BRIEF = Please output the section of the listing below that opens with the line containing "For every named" and closes with the line containing "Sabar Dalam Berlalu Lintas (640, 773)", exactly and with nothing else.

DATA SHOWN =
▼

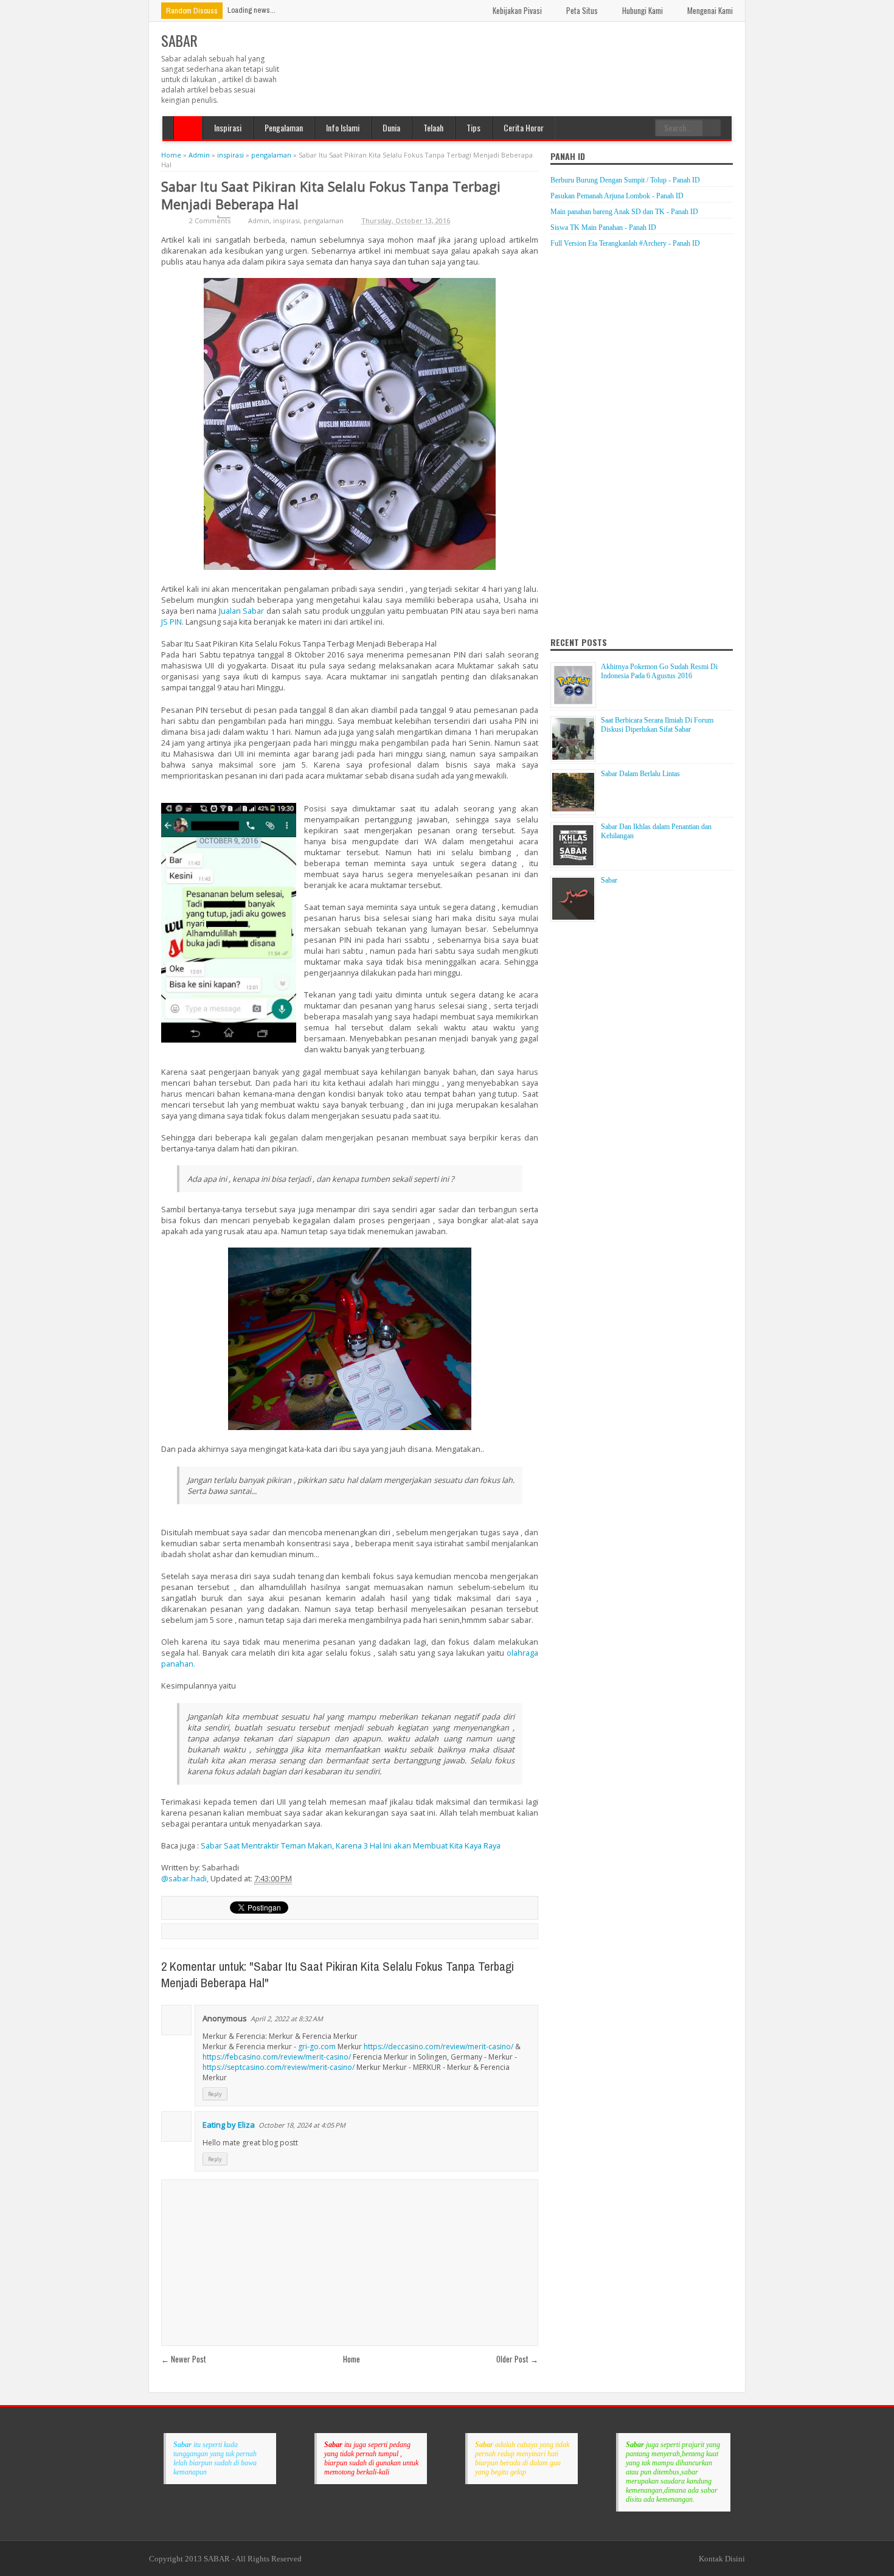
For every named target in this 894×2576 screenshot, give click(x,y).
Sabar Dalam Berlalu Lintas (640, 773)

▲
▼

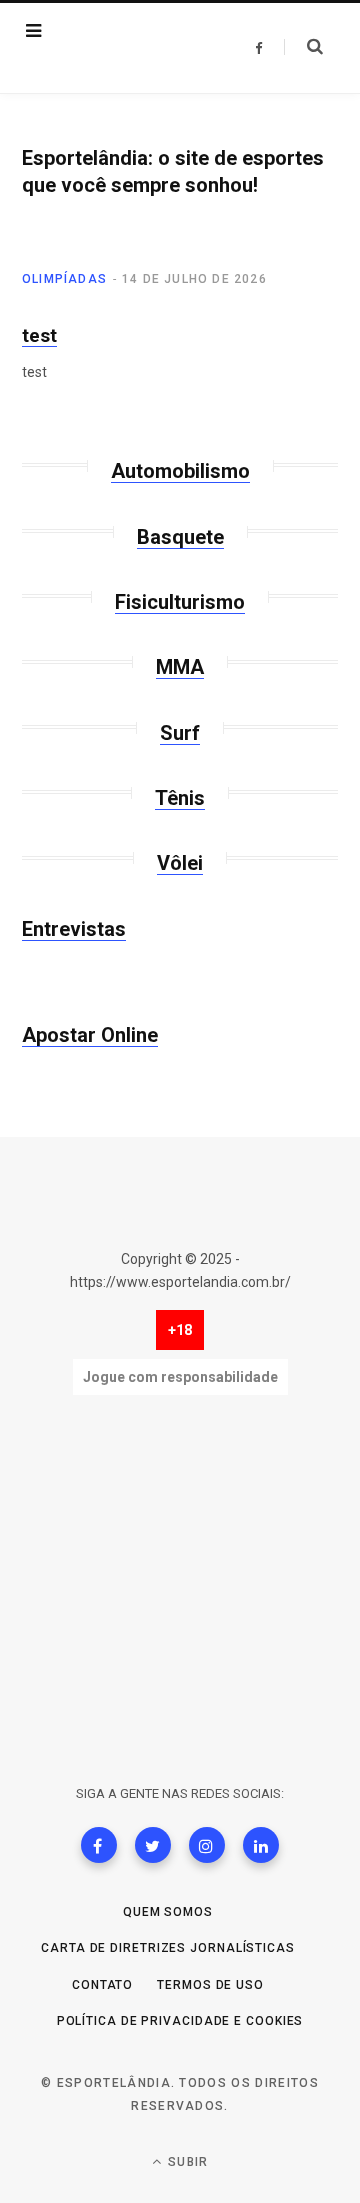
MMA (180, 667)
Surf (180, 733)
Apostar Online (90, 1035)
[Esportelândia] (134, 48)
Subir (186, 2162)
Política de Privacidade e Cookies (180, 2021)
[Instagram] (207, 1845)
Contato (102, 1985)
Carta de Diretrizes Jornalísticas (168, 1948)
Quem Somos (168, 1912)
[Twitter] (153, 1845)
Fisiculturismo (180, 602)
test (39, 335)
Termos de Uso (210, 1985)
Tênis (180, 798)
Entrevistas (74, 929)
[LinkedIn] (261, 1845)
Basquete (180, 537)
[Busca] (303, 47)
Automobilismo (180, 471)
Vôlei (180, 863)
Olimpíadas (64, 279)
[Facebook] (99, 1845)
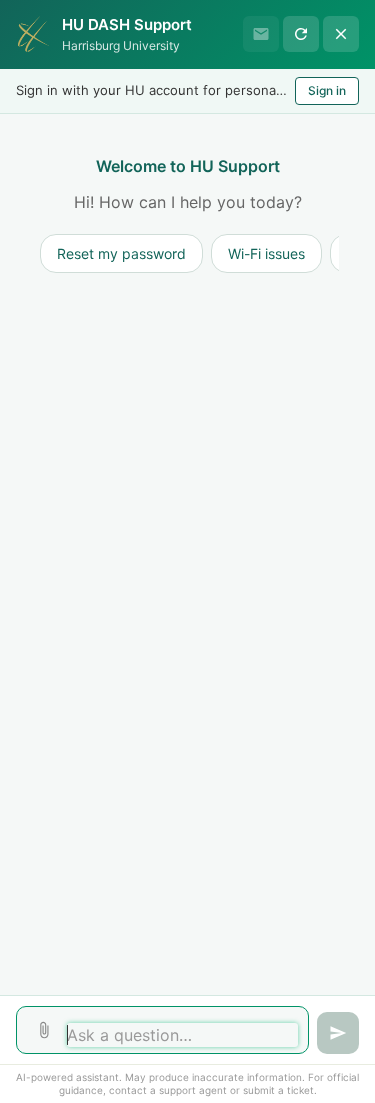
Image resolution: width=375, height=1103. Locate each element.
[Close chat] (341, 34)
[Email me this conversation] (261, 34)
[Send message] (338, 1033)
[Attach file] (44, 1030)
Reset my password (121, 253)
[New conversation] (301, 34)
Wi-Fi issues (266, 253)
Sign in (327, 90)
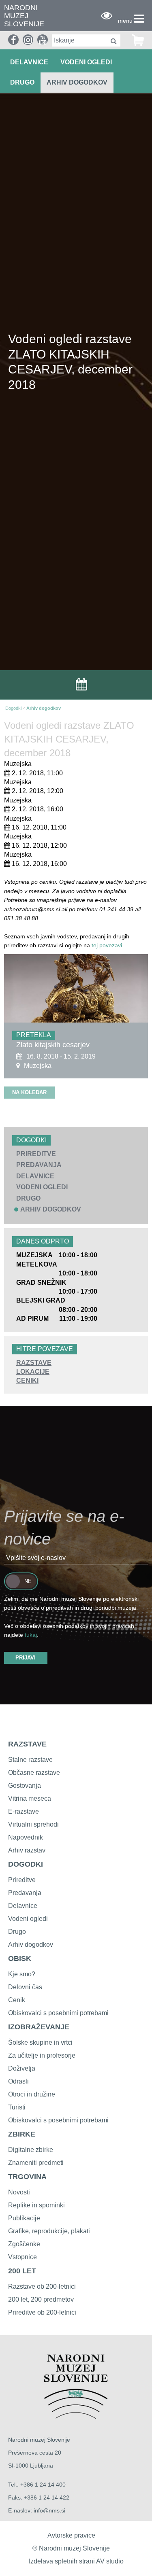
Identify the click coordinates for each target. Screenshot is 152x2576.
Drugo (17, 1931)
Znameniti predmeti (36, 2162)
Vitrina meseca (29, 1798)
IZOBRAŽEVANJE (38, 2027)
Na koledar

▲

EXERCISE SOLUTION =
For every named target in this 894×2576 screenshot, give click(x,y).
Sabar Dalam Berlalu Lintas (640, 773)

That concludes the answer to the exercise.